Welcome back to The Art Engager podcast. I’m your host Claire Bown of Thinking Museum, and this is episode 31.
So, I have another guest lined up for today’s episode. I’m talking to Jo-Anne Sunderland Bowe. Now Jo-Anne is director of Heritec Limited. This is a UK based heritage education consultancy, and she works on a lot of European collaborative projects. Joanne has a keen interest in object-based learning and object-based teaching, and also creative and critical thinking. But before I share our chat, if you’d like to support the show, you can do so by treating me to a cup of tea on buymeacoffee.com/clairebown. I’ll also put a link in the show notes and the show notes, lots of links today, there’ll be available on my website, thinkingmuseum.com/podcast and this is episode 31.

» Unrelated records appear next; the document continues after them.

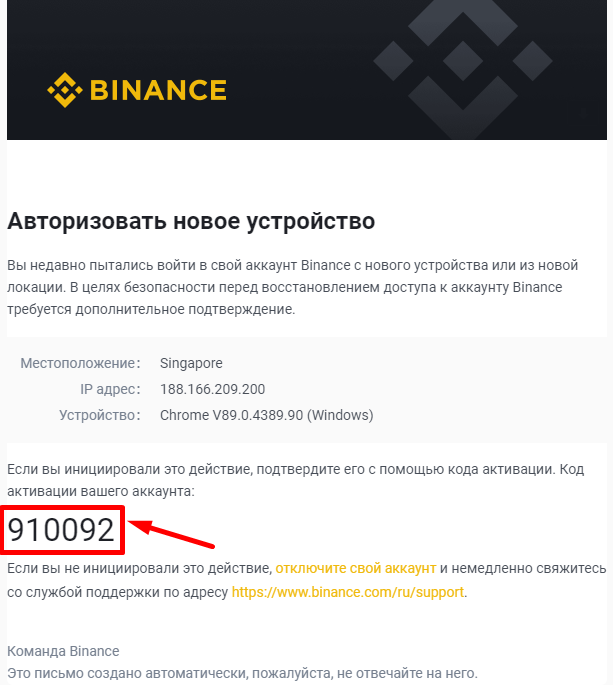The height and width of the screenshot is (688, 613).
Task: Open the 'отключите свой аккаунт' link
Action: tap(355, 568)
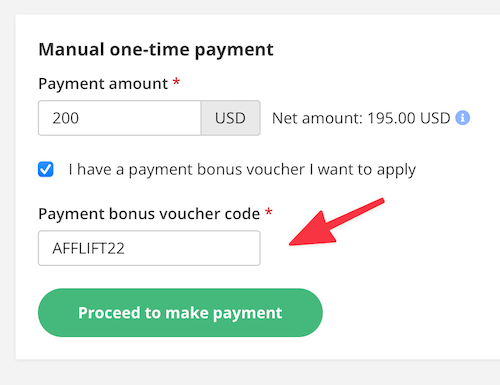This screenshot has height=385, width=500.
Task: Focus the Payment amount field showing 200
Action: (x=120, y=118)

So in today’s chat with Jo-Anne, I ask her about her work and the type of projects she works on, but also her passion for object-based learning and teaching. We talk about what we mean by object-based learning and the framework she has developed, namely the four areas of inquiry, dialogue, and the ‘acts of wondering’. She also shares lots and lots of tips for how you can better engage your audience with objects. So I hope you enjoy our conversation as much as I did. Here it is. Let’s get started with today’s episode. So hi, Jo-Anne, Welcome to the Art Engager podcast. How are you? I’m so delighted. You could be here. We could have this chat together.
Jo-Anne Sunderland Bowe 02:19
It’s great. It’s fantastic to be here today. And I’m really excited about our conversation this afternoon.
Claire Bown 02:24
Yes. So let’s start by talking perhaps you could talk a little bit about what you do and how you came to be doing what you’re doing.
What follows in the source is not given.